In a blog post, he says he’s organizing a boycott of Apple’s Feedback Assistant, starting immediately, and he encourages all Apple developers to join him. Feedback Assistant Here’s how Johnson proposes that developers can effectively participate in the boycott and let Apple know that they’re boycotting Feedback Assistant:

  1. File a new Feedback about Feedback Assistant (in Developer Tools & Resources) that lists the issues below and states that you’re boycotting Feedback Assistant until the issues are addressed.
  2. Don’t file any other new Feedbacks unless and until Apple addresses the issues.
  3. If Apple requests a response to a previously filed Feedback, respond only by saying that you’re boycotting Feedback Assistant, and refer to your Feedback number from step 1.

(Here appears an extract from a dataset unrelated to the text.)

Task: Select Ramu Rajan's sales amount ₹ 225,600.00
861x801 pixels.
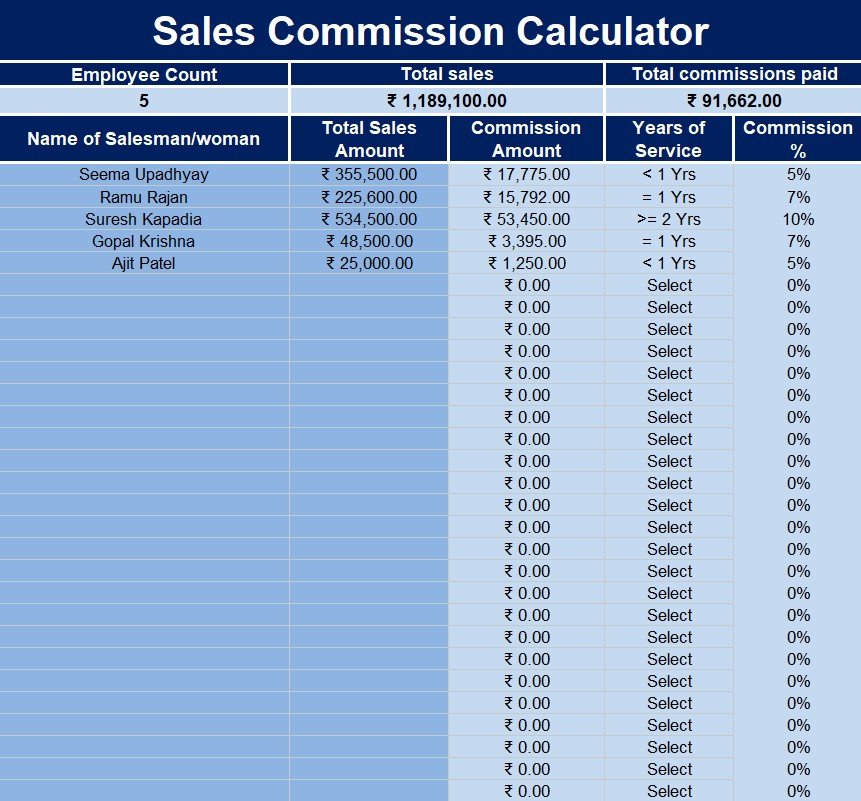Action: pyautogui.click(x=369, y=197)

Johnson says he’s talked with other developers and composed a list of issues with Feedback Assistant that Apple needs to address in order to end the boycott. They are:

  1. Apple neglects or refuses to say whether or not they can reproduce reported bugs, even when we give them precise steps to reproduce and sample Xcode projects. This is crucial for us to determine whether Apple is taking our Feedbacks seriously or just lazily, bureaucratically stringing us along.
  2. Apple closes Feedbacks with the status “Investigation complete – Unable to diagnose with current information” without asking us for more information or even notifying us that the Feedback has been closed.

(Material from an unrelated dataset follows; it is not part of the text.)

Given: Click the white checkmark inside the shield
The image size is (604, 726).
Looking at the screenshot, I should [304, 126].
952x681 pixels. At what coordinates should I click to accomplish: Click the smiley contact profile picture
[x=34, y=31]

  3. Apple closes Feedbacks without the agreement of the person who filed the Feedback, and apparently it’s now a “feature” of their bug reporting system that closed Feedbacks cannot be reopened, even by Apple employees. (It wasn’t always this way, I believe.)
  4. When Apple mistakenly closes a Feedback for a bug that isn’t fixed, Apple demands that we open a new Feedback for the same bug, instead of just opening a new one themselves and giving us the new Feedback number.
  5. Apple demands that developers “verify” Feedbacks with the latest betas despite the fact that Apple has not fixed the bugs, attempted to fix the bugs, or even attempted to reproduce the bugs with the steps given by us. This is a giant waste of our time. And Apple closes the Feedbacks if we don’t “verify” them.
  6. Apple doesn’t always notify us of changes to the status of the original Feedback when our Feedbacks are closed as duplicates.
  7. Apple constantly demands invasive sysdiagnose reports, often unnecessarily, and refuses to look at Feedbacks without them. Many developers work on their own personal devices, and sysdiagnoses are gross violations of our privacy, which Apple claims is a fundamental human right. Apple has avoided or abandoned creating smaller, more targeted and less intrusive methods of collecting information and diagnosing bugs.
  8. Feedbacks can no longer be filed from the web. Apple now requires that all Feedbacks be filed from the native Feedback Assistant app on macOS or iOS. This is a very recent setback: I’ve been filing Feedbacks via the web app for years, the last one on October 26. Note the passive-aggressive question “Where would you like to start your feedback?” and the “recommendation” to use the native app, as if there were a choice.
  9. We can’t search Feedback Assistant for bugs. Apple employees can search the database, but I can see only the Feedbacks that I personally filed. Of course we acknowledge that some Feedbacks need to remain secret, especially for products that haven’t yet been announced by Apple, but countless Feedbacks require no such protection, and an opt-in searchable bug database would help external developers immensely, improving the overall quality of the software on Apple’s platforms, to the benefit of Apple, developers, and users alike.